Records supplied —
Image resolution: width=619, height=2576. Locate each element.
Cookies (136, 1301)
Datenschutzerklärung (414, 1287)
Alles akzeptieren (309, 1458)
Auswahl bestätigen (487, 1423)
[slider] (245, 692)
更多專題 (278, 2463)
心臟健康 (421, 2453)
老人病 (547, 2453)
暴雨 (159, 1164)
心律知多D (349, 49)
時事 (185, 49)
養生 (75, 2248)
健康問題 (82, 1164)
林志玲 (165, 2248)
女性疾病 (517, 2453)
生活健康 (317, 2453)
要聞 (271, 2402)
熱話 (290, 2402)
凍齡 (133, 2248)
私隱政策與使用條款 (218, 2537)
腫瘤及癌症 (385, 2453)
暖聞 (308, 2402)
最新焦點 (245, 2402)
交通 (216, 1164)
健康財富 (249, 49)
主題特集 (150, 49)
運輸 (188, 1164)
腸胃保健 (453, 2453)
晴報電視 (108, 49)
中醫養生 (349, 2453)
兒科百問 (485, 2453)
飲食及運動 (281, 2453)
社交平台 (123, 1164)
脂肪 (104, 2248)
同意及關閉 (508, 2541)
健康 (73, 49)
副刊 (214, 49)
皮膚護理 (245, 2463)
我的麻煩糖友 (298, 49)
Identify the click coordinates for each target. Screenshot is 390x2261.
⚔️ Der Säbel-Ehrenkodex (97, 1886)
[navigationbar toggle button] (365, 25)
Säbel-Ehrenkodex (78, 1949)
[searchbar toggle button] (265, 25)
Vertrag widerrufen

Exercise details — Print every record above exactly as it appears.

Exercise result —
Image resolution: width=619, height=2576. Locate each element.
Cookies (136, 1301)
Datenschutzerklärung (414, 1287)
Alles akzeptieren (309, 1458)
Auswahl bestätigen (487, 1423)
[slider] (245, 692)
更多專題 (278, 2463)
心臟健康 (421, 2453)
老人病 (547, 2453)
暴雨 (159, 1164)
心律知多D (349, 49)
時事 (185, 49)
養生 (75, 2248)
健康問題 (82, 1164)
林志玲 (165, 2248)
女性疾病 (517, 2453)
生活健康 (317, 2453)
要聞 (271, 2402)
熱話 (290, 2402)
凍齡 (133, 2248)
私隱政策與使用條款 (218, 2537)
腫瘤及癌症 (385, 2453)
暖聞 (308, 2402)
最新焦點 (245, 2402)
交通 (216, 1164)
健康財富 (249, 49)
主題特集 (150, 49)
運輸 (188, 1164)
腸胃保健 (453, 2453)
晴報電視 (108, 49)
中醫養生 (349, 2453)
兒科百問 (485, 2453)
飲食及運動 (281, 2453)
社交平台 (123, 1164)
脂肪 (104, 2248)
同意及關閉 (508, 2541)
健康 (73, 49)
副刊 (214, 49)
皮膚護理 (245, 2463)
我的麻煩糖友 (298, 49)
Identify the click coordinates for each target. Screenshot is 390x2261.
⚔️ Der Säbel-Ehrenkodex (97, 1886)
[navigationbar toggle button] (365, 25)
Säbel-Ehrenkodex (78, 1949)
[searchbar toggle button] (265, 25)
Vertrag widerrufen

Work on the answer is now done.